• _RECORDED DATA_

--- Start ---

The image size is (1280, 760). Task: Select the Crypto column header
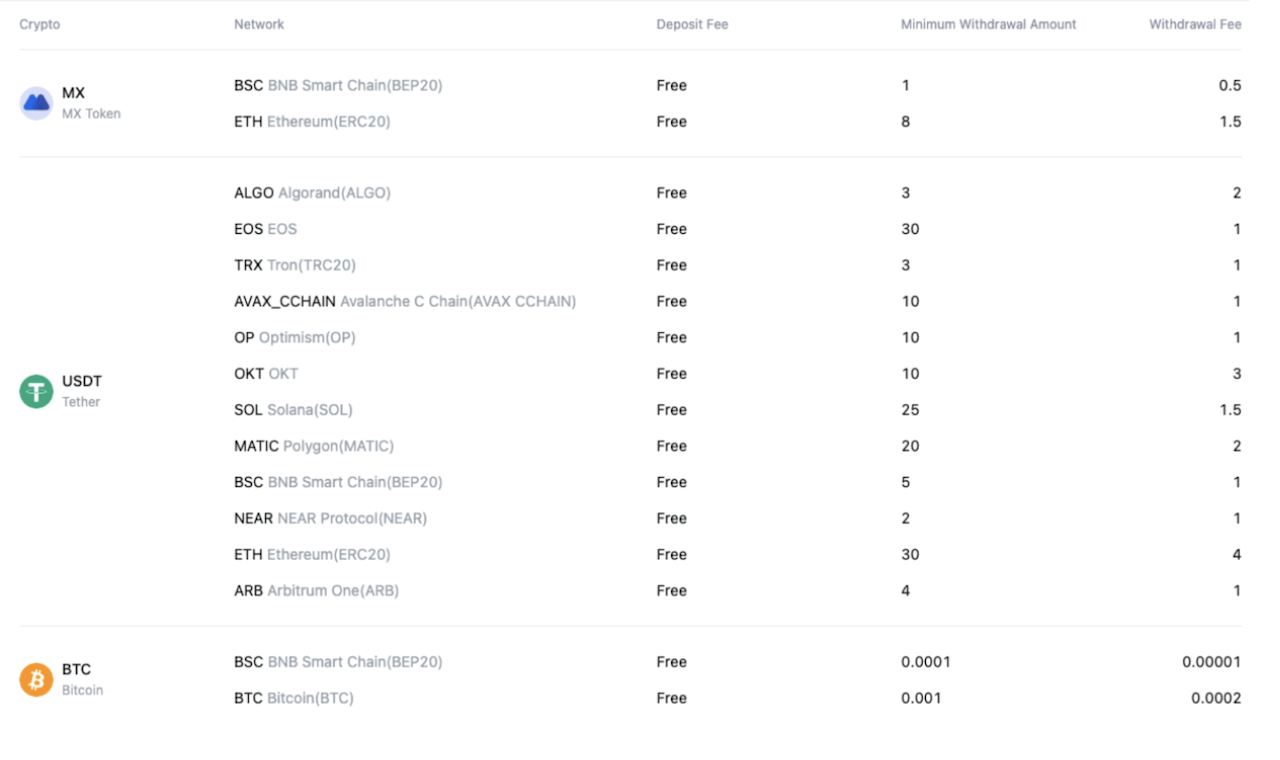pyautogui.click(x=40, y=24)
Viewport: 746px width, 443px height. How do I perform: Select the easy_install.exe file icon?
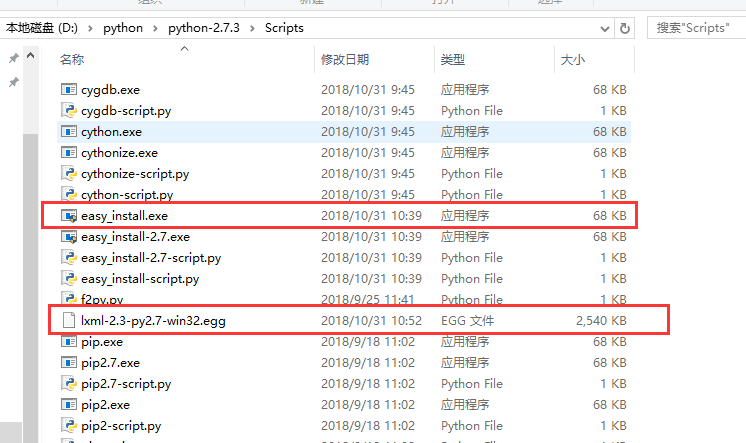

--- End ---
--- Start ---

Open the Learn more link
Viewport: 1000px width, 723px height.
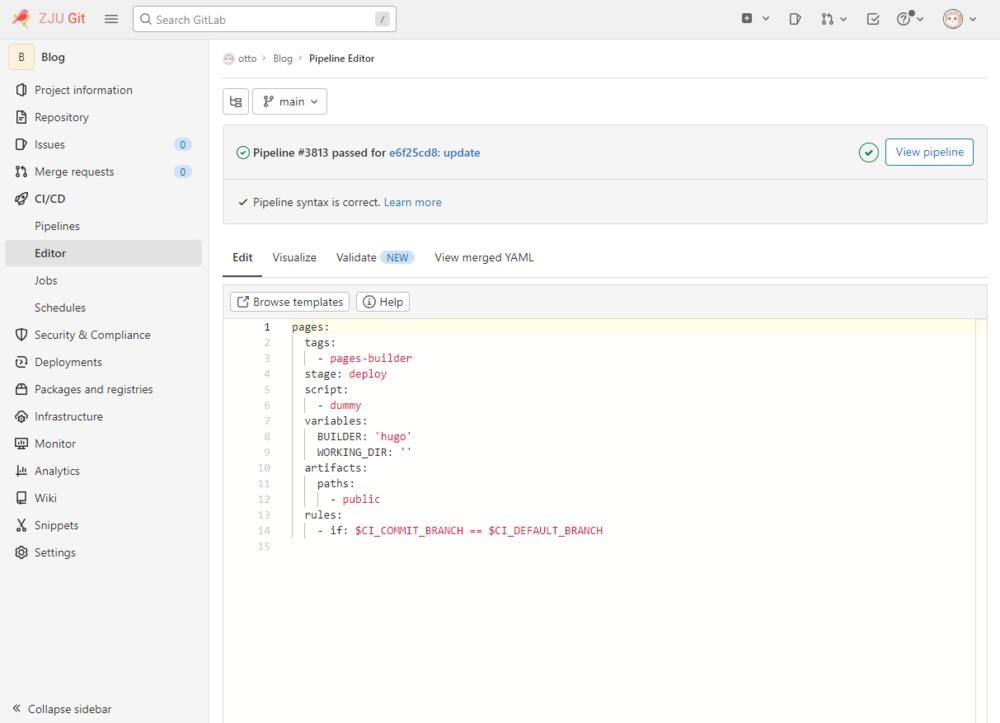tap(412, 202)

--- End ---

• _GOAL_
Pull out each line of the material above that contains the word "width".

• _COMPLETED TASK_
Viewport: 746px width, 443px height. How do I perform: Select the easy_install.exe file icon?
Viewport: 1000px width, 723px height.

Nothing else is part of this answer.